「雪弥様は、彼に興味がおありですか?」

 不意に耳元で声が上がり、記事に集中していた雪弥は、うっかり「わぁッ」と声を上げて飛び上がった。
 ハッとして振り返った際、ここへ来てから自分に「僕は平凡なサラリーマンだ」と言い聞かせていた事に安堵した。後ろにいた宵月に少しの敵意もなかったのは幸いで、こちらの手が反射的にでも出なかった事にほっと息を吐く。

 もし、宵月に少しでも悪意や殺意があったとしたら、すっかり思い耽っていた雪弥は、きっと誰かも分からず彼を『反射的に殺して』しまっていただろう。

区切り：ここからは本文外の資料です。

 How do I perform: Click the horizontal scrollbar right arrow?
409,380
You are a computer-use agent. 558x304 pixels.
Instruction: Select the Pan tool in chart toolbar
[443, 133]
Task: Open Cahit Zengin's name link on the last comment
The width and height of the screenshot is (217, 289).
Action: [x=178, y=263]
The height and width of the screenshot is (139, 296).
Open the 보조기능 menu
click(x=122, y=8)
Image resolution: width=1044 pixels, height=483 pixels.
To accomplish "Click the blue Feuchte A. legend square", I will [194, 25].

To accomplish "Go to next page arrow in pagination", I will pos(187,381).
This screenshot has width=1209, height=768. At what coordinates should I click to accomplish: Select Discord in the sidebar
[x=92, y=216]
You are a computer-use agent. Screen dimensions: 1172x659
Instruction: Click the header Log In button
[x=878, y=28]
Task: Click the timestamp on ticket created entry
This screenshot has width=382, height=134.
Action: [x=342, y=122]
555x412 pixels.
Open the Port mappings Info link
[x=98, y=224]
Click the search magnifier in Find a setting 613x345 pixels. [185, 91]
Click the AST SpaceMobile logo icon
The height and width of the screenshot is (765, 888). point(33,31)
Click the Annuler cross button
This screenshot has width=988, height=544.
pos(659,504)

 そう自分を分析して、ふと、奇妙な違和感を覚えて首を捻った。自分の思考のどこかがおかしい気がしたのだが、その根拠や原因が途端に分からなくなった。

 そんな事を思っていると、宵月が上から「どれどれ」と言って、こちらが持っている新聞を覗きこんできた。

「ああ、この方ですか。大富豪の名家で、とても有名な方ですよ。中国企業ですが、二番目の母親が日本人であった事から、日本語もお上手らしく――榎林という方も、名家のうちの一つですね。彼は、本家を継ぐ事はありませんでしたが」

 確か伯父が当主をやっていらっしゃいましたね、と続けた宵月を、雪弥は目を丸くして見上げた。